Tag.bio empowers users to create, share, and analyze data artifacts, supporting data scientists, ML engineers and BI professionals with a comprehensive suite of tools, no-code analyses, with seamless integration with popular cloud services like AWS, Azure and Google Cloud.

Tag.bio Smart APIs

Tag.bio offers a versatile range of APIs and services that enhance data product accessibility and functionality. These APIs support various essential functions, including the Search and Discovery System, R and Python SDKs, Dashboard, Data Products Insights, Monitoring, and more. 

Tag.bio's Smart API streamlines access to unique data product functionalities, allowing seamless integration with other data products and facilitating guided analysis apps for domain experts. Designed for universal communication, the API combines diverse elements such as datasets, algorithms, R/Python scripts, and analysis workflows into API calls. By fostering interoperability and adhering to the FAIR (findable, accessible, interoperable, reusable) principles, Tag.bio's API and services empower data scientists, engineers, and domain experts to harness data product capabilities, making the data truly useful.

Enterprise AI: Predictive and Generative AI

Enterprise AI

Tag.bio Enterprise AI is an all-encompassing solution that simplifies the AI lifecycle by offering a unified platform for building, deploying, and managing Predictive & Generative AI projects. 

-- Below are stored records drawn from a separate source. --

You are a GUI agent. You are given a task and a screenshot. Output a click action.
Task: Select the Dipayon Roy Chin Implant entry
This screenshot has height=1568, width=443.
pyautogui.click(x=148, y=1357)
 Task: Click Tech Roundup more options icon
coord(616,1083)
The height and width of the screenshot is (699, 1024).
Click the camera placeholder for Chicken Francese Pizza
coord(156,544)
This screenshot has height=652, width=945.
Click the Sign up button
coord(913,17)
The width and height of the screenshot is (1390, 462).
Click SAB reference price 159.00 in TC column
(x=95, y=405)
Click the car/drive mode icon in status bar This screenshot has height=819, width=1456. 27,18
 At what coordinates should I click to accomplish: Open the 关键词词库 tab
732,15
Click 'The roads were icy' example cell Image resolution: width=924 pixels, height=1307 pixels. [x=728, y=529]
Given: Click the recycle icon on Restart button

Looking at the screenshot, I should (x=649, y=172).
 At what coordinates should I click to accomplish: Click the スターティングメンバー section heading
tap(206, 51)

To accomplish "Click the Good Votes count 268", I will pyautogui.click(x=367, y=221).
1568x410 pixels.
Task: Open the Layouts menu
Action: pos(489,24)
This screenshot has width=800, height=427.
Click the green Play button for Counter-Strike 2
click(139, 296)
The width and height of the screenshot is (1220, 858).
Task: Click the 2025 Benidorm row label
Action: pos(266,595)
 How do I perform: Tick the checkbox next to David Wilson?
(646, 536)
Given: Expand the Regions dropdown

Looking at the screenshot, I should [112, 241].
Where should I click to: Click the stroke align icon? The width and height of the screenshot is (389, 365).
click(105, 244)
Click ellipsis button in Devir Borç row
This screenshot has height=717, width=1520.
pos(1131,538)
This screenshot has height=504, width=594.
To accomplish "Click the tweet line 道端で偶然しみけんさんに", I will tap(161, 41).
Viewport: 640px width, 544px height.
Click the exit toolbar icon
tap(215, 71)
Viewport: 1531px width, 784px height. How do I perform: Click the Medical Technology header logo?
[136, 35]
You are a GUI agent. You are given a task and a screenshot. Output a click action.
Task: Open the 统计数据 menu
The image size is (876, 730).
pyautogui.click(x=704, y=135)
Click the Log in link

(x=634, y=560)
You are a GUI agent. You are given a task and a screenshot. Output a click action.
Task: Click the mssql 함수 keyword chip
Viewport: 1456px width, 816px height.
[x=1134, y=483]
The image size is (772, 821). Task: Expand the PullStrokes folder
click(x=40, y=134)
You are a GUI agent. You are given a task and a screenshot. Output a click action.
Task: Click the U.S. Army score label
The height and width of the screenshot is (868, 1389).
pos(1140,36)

The  platform seamlessly integrates data sets, smart APIs, and advanced statistical and machine learning algorithms into data products enabling users to uncover valuable insights through user-friendly Apps and/or Generative AI prompts.

The platform comes with:

  • Containerized Private Model Registries 

  • Developer Studio

  • AL/ML Frameworks: SciKit Learn, TensorFlow, PyTorch, MxNet, BYOA 

  • Integration with Cloud ML Platforms including Amazon SageMaker, Azure ML and  Google Vertex AI

Retrieval-augmented Generation and Fine Tuning

We help customers navigate the complexity of LLM, Retrieval-augmented generation (RAG) and Fine Tuning within our platform. RAG enhances the quality of responses generated by LLMs by incorporating internal domain specific knowledge from data products. This augmentation enriches the LLM's internal information representation, resulting in more comprehensive and contextually relevant responses.

Tag.bio enables users to:

Perform Prompt-tuning to derive insights from data products

• Use RAGs with interconnected data products 

• Fine-tune models using harmonized internal domain knowledge

Image EAI1 3

LLM Agents and Support for Foundational Models

Tag.bio's platform provides a robust support for LLM agents (LangChain, LlamaIndex, AutoChain, Amazon BedRock, and Vertex AI). In addition, it seamlessly integrates with a variety of vector databases, including Pinecone, Chroma, Faiss, and Pgvector, ensuring efficient data handling.

The platform also leverages a spectrum of foundational models such as GPT4, Claude-2, Llama-2, Falcon, Mistral 7B, and PaLM2, thereby providing a comprehensive toolkit for users to harness the power of diverse AI technologies.